RECORDS:
____________________
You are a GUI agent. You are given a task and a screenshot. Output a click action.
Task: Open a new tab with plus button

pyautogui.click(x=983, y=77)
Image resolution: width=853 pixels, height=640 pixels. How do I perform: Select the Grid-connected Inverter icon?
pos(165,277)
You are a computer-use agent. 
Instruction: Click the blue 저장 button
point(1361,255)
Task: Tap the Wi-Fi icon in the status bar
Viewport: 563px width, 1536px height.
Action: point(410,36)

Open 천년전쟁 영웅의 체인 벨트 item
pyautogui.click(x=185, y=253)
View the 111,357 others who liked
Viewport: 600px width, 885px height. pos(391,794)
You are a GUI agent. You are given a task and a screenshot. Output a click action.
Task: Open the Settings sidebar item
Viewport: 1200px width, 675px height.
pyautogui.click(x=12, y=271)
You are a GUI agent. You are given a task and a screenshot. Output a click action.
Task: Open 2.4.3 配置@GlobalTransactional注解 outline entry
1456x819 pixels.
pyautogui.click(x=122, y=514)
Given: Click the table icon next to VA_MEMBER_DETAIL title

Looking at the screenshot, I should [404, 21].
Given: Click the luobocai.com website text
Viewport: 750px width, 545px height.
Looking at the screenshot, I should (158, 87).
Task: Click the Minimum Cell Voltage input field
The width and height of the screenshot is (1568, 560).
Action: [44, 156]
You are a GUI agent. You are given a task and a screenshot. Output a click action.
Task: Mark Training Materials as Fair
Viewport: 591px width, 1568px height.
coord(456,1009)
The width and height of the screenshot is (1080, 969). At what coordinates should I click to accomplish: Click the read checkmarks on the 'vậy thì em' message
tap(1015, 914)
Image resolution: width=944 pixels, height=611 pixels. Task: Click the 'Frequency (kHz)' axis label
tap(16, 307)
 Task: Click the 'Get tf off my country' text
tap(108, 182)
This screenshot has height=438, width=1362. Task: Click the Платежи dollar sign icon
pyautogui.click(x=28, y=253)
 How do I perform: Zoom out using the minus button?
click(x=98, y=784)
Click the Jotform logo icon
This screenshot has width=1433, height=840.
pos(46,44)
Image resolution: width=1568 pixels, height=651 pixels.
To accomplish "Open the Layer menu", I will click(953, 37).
____________________
Pick out each line in the material above that contains the word "pixels", and copy those lines in full.

Image resolution: width=853 pixels, height=640 pixels. How do I perform: Select the Grid-connected Inverter icon?
1456x819 pixels.
Image resolution: width=944 pixels, height=611 pixels. Task: Click the 'Frequency (kHz)' axis label
Image resolution: width=1568 pixels, height=651 pixels.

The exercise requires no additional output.